_TASK BRIEF_: Copy each of the following rows word for word, in the order given.

_DATA SHOWN_:
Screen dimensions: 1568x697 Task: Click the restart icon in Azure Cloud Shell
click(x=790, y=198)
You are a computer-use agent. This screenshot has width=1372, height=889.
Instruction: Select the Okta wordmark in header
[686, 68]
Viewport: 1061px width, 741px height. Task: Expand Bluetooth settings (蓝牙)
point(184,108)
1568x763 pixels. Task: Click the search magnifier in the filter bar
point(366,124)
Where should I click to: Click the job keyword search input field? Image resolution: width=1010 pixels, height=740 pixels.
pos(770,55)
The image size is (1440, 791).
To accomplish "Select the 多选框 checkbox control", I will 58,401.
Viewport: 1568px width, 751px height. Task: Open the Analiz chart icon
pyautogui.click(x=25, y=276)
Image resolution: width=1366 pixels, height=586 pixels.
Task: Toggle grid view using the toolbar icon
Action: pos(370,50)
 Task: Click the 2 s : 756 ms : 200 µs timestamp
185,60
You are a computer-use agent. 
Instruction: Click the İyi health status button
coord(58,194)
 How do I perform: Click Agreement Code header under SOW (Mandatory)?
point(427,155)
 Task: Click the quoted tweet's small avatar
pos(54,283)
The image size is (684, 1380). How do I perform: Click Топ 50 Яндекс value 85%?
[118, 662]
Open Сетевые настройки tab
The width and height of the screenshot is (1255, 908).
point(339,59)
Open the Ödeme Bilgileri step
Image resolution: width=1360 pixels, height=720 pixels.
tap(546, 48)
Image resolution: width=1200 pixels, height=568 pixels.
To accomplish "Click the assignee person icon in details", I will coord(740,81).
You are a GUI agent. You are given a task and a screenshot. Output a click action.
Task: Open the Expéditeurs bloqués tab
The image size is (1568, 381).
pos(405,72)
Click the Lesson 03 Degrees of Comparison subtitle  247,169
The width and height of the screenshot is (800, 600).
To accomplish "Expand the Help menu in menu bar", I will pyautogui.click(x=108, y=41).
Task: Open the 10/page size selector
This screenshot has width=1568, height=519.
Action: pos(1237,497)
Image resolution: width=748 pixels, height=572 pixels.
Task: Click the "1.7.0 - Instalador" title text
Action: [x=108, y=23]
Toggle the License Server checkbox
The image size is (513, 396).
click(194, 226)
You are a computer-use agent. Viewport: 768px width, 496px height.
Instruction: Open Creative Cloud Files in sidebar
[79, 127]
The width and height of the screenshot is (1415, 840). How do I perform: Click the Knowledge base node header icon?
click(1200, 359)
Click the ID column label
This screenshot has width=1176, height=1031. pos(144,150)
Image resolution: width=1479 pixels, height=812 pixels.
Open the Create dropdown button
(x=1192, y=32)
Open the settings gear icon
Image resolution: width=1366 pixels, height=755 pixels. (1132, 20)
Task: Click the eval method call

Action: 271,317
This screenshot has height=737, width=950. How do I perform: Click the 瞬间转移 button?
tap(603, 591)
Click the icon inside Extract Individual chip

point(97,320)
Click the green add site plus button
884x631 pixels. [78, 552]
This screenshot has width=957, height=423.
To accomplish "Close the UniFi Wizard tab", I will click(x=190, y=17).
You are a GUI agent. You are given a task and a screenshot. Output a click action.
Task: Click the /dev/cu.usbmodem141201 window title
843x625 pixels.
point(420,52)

_COMPLETE OUTPUT_:
Screen dimensions: 1568x697 Task: Click the restart icon in Azure Cloud Shell
click(x=790, y=198)
You are a computer-use agent. This screenshot has width=1372, height=889.
Instruction: Select the Okta wordmark in header
[686, 68]
Viewport: 1061px width, 741px height. Task: Expand Bluetooth settings (蓝牙)
point(184,108)
1568x763 pixels. Task: Click the search magnifier in the filter bar
point(366,124)
Where should I click to: Click the job keyword search input field? Image resolution: width=1010 pixels, height=740 pixels.
pos(770,55)
The image size is (1440, 791).
To accomplish "Select the 多选框 checkbox control", I will 58,401.
Viewport: 1568px width, 751px height. Task: Open the Analiz chart icon
pyautogui.click(x=25, y=276)
Image resolution: width=1366 pixels, height=586 pixels.
Task: Toggle grid view using the toolbar icon
Action: pos(370,50)
 Task: Click the 2 s : 756 ms : 200 µs timestamp
185,60
You are a computer-use agent. 
Instruction: Click the İyi health status button
coord(58,194)
 How do I perform: Click Agreement Code header under SOW (Mandatory)?
point(427,155)
 Task: Click the quoted tweet's small avatar
pos(54,283)
The image size is (684, 1380). How do I perform: Click Топ 50 Яндекс value 85%?
[118, 662]
Open Сетевые настройки tab
The width and height of the screenshot is (1255, 908).
point(339,59)
Open the Ödeme Bilgileri step
Image resolution: width=1360 pixels, height=720 pixels.
tap(546, 48)
Image resolution: width=1200 pixels, height=568 pixels.
To accomplish "Click the assignee person icon in details", I will coord(740,81).
You are a GUI agent. You are given a task and a screenshot. Output a click action.
Task: Open the Expéditeurs bloqués tab
The image size is (1568, 381).
pos(405,72)
Click the Lesson 03 Degrees of Comparison subtitle  247,169
The width and height of the screenshot is (800, 600).
To accomplish "Expand the Help menu in menu bar", I will pyautogui.click(x=108, y=41).
Task: Open the 10/page size selector
This screenshot has width=1568, height=519.
Action: pos(1237,497)
Image resolution: width=748 pixels, height=572 pixels.
Task: Click the "1.7.0 - Instalador" title text
Action: [x=108, y=23]
Toggle the License Server checkbox
The image size is (513, 396).
click(194, 226)
You are a computer-use agent. Viewport: 768px width, 496px height.
Instruction: Open Creative Cloud Files in sidebar
[79, 127]
The width and height of the screenshot is (1415, 840). How do I perform: Click the Knowledge base node header icon?
click(1200, 359)
Click the ID column label
This screenshot has width=1176, height=1031. pos(144,150)
Image resolution: width=1479 pixels, height=812 pixels.
Open the Create dropdown button
(x=1192, y=32)
Open the settings gear icon
Image resolution: width=1366 pixels, height=755 pixels. (1132, 20)
Task: Click the eval method call

Action: 271,317
This screenshot has height=737, width=950. How do I perform: Click the 瞬间转移 button?
tap(603, 591)
Click the icon inside Extract Individual chip

point(97,320)
Click the green add site plus button
884x631 pixels. [78, 552]
This screenshot has width=957, height=423.
To accomplish "Close the UniFi Wizard tab", I will click(x=190, y=17).
You are a GUI agent. You are given a task and a screenshot. Output a click action.
Task: Click the /dev/cu.usbmodem141201 window title
843x625 pixels.
point(420,52)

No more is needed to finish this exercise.